[Supplied records]

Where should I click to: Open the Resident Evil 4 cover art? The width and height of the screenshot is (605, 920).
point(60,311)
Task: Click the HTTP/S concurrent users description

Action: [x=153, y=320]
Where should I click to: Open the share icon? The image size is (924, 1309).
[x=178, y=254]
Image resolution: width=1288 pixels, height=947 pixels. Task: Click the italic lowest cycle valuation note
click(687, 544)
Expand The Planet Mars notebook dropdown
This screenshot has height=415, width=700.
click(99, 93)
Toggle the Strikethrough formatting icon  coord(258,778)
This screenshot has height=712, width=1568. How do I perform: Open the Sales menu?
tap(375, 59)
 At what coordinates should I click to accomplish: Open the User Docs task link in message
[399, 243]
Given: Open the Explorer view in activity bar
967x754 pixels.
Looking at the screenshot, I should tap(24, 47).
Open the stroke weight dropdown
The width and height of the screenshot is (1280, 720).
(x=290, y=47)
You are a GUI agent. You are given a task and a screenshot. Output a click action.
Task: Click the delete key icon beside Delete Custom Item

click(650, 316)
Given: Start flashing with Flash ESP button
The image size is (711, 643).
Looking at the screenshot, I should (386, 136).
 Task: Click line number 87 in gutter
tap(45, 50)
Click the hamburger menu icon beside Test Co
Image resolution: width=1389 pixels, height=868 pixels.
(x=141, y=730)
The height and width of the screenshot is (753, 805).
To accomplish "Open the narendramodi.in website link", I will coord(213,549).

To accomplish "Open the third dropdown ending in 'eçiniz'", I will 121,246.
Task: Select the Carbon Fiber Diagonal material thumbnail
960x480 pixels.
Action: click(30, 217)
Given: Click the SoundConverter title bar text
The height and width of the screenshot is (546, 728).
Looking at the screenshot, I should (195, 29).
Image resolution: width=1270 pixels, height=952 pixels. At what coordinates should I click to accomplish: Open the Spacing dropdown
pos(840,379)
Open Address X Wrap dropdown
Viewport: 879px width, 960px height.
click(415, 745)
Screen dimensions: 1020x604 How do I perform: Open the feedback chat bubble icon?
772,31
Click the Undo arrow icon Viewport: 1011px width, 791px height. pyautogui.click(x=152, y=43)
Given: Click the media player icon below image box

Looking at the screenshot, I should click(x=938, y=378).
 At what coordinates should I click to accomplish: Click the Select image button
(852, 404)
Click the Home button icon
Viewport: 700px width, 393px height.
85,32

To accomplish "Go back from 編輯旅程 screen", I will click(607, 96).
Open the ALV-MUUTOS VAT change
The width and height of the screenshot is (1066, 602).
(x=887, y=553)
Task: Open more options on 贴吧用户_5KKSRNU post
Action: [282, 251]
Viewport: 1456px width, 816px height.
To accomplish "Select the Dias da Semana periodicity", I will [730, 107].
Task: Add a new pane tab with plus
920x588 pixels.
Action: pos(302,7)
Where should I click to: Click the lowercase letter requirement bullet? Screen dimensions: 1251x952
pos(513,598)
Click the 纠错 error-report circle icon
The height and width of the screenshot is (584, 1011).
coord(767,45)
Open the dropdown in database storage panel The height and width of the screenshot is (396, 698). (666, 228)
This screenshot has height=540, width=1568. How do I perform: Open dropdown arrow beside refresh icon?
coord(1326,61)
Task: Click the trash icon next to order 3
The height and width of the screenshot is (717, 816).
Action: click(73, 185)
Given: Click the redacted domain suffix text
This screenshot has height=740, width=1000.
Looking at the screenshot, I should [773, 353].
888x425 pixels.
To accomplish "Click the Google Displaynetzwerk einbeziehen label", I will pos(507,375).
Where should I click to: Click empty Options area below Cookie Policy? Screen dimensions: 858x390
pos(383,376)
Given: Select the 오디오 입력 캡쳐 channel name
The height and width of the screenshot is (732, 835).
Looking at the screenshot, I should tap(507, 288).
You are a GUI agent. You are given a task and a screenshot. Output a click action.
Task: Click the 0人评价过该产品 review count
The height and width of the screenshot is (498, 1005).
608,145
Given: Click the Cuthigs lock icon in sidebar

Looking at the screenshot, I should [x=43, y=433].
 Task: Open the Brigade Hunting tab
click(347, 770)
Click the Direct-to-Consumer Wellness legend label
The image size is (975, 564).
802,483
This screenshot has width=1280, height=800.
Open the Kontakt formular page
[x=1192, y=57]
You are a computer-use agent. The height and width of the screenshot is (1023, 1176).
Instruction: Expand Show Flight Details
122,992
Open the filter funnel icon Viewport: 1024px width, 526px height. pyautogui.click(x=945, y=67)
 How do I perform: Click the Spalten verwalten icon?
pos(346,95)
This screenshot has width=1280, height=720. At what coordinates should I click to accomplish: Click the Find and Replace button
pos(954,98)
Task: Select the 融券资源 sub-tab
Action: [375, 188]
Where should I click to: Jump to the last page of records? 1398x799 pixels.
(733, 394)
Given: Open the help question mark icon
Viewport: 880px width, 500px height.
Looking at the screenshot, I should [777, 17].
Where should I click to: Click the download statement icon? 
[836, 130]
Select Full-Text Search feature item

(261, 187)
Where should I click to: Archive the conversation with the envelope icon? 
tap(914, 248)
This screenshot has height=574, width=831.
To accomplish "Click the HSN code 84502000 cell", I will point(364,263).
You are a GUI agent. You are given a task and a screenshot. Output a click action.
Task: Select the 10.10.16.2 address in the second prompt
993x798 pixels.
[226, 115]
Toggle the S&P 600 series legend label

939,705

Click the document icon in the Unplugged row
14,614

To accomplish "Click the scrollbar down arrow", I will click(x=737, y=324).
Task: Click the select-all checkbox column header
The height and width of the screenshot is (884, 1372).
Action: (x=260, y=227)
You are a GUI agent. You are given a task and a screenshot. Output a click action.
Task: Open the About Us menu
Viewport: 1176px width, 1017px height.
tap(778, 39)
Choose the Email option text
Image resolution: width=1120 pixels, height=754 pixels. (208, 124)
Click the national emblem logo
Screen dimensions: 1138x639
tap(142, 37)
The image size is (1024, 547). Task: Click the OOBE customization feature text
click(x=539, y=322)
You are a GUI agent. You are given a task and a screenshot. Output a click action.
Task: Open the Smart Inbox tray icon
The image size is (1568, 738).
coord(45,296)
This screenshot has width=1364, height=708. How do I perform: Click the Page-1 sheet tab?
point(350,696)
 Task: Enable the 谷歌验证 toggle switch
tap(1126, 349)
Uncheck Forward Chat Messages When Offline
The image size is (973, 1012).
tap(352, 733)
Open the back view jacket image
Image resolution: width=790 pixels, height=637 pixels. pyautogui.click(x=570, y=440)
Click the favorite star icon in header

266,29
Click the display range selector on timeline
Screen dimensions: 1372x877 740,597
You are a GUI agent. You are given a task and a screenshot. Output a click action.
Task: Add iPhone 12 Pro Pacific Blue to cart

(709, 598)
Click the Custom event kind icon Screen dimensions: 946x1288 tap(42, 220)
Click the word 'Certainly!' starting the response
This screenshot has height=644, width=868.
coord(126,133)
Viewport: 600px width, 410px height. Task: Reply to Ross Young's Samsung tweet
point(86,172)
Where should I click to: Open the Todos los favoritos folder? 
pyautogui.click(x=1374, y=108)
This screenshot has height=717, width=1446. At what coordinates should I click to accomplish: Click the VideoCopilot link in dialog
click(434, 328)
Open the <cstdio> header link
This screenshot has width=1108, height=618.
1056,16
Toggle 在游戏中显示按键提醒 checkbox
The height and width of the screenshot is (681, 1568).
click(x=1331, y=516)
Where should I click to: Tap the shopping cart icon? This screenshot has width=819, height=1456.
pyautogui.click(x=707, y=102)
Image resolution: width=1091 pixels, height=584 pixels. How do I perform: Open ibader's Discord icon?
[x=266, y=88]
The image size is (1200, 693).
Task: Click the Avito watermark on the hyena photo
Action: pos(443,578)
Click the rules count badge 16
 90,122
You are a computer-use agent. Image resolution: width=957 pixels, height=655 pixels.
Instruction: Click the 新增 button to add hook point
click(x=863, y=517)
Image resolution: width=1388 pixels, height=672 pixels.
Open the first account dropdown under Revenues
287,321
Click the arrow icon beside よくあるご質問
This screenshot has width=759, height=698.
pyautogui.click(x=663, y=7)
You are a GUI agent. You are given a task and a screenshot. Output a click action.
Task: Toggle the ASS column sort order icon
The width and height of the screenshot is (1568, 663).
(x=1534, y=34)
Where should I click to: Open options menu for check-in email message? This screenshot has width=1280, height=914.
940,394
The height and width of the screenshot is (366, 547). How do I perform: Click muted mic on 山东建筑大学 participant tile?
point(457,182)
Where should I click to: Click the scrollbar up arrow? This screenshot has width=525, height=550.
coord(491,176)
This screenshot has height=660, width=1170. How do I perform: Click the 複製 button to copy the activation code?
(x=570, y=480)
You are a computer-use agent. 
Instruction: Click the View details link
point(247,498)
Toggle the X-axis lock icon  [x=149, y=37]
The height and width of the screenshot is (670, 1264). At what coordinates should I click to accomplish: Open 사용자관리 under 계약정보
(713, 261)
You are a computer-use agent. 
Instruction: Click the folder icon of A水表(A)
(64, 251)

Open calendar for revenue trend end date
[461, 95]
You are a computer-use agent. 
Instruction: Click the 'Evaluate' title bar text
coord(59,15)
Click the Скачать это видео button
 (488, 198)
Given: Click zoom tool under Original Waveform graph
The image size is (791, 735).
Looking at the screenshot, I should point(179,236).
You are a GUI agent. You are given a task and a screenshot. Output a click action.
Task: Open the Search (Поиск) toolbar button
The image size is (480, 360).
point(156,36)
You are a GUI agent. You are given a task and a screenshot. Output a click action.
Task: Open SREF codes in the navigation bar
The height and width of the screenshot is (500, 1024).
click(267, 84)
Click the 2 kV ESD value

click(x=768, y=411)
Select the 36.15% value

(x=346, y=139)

[/Supplied records]

**Directions**.
Reproduce the line containing "The width and height of the screenshot is (1568, 663)." and every line after it. Stop at the last line of the records, and add nothing.

**Exercise answer**.
The width and height of the screenshot is (1568, 663).
(x=1534, y=34)
Where should I click to: Open options menu for check-in email message? This screenshot has width=1280, height=914.
940,394
The height and width of the screenshot is (366, 547). How do I perform: Click muted mic on 山东建筑大学 participant tile?
point(457,182)
Where should I click to: Click the scrollbar up arrow? This screenshot has width=525, height=550.
coord(491,176)
This screenshot has height=660, width=1170. How do I perform: Click the 複製 button to copy the activation code?
(x=570, y=480)
You are a computer-use agent. 
Instruction: Click the View details link
point(247,498)
Toggle the X-axis lock icon  [x=149, y=37]
The height and width of the screenshot is (670, 1264). At what coordinates should I click to accomplish: Open 사용자관리 under 계약정보
(713, 261)
You are a computer-use agent. 
Instruction: Click the folder icon of A水表(A)
(64, 251)

Open calendar for revenue trend end date
[461, 95]
You are a computer-use agent. 
Instruction: Click the 'Evaluate' title bar text
coord(59,15)
Click the Скачать это видео button
 (488, 198)
Given: Click zoom tool under Original Waveform graph
The image size is (791, 735).
Looking at the screenshot, I should point(179,236).
You are a GUI agent. You are given a task and a screenshot. Output a click action.
Task: Open the Search (Поиск) toolbar button
The image size is (480, 360).
point(156,36)
You are a GUI agent. You are given a task and a screenshot. Output a click action.
Task: Open SREF codes in the navigation bar
The height and width of the screenshot is (500, 1024).
click(267, 84)
Click the 2 kV ESD value

click(x=768, y=411)
Select the 36.15% value

(x=346, y=139)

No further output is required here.